TASK DATA:

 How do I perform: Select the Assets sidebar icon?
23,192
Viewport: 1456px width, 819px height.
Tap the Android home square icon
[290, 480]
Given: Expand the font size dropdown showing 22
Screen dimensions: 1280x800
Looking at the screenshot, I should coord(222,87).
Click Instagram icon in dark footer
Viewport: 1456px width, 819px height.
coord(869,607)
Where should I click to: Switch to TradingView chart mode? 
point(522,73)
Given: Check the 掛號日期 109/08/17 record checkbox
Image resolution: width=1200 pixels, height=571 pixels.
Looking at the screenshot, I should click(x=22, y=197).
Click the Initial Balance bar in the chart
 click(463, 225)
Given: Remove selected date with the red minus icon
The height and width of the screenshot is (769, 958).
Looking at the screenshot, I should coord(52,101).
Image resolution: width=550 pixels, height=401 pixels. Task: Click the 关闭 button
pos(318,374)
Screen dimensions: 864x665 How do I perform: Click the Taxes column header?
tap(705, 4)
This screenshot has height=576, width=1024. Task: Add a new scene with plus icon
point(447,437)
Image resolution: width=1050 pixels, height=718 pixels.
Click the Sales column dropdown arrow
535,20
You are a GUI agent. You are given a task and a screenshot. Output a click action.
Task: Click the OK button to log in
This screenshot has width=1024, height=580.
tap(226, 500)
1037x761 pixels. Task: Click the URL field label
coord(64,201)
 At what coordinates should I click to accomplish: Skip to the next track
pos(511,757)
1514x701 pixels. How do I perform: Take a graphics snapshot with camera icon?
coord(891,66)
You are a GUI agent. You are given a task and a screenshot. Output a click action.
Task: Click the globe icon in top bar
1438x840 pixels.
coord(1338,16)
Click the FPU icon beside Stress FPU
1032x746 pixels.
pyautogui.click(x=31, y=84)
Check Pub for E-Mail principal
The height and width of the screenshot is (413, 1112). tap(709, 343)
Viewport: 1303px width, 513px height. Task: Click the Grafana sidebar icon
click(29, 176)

INSTRUCTIONS FOR THE TASK: Extract and repeat the lines between the one holding "Given: Expand the" and the one holding "Looking at the screenshot, I should click(x=22, y=197).", inclusive, with nothing changed.

COMPLETE ANSWER:
Given: Expand the font size dropdown showing 22
Screen dimensions: 1280x800
Looking at the screenshot, I should coord(222,87).
Click Instagram icon in dark footer
Viewport: 1456px width, 819px height.
coord(869,607)
Where should I click to: Switch to TradingView chart mode? 
point(522,73)
Given: Check the 掛號日期 109/08/17 record checkbox
Image resolution: width=1200 pixels, height=571 pixels.
Looking at the screenshot, I should click(x=22, y=197).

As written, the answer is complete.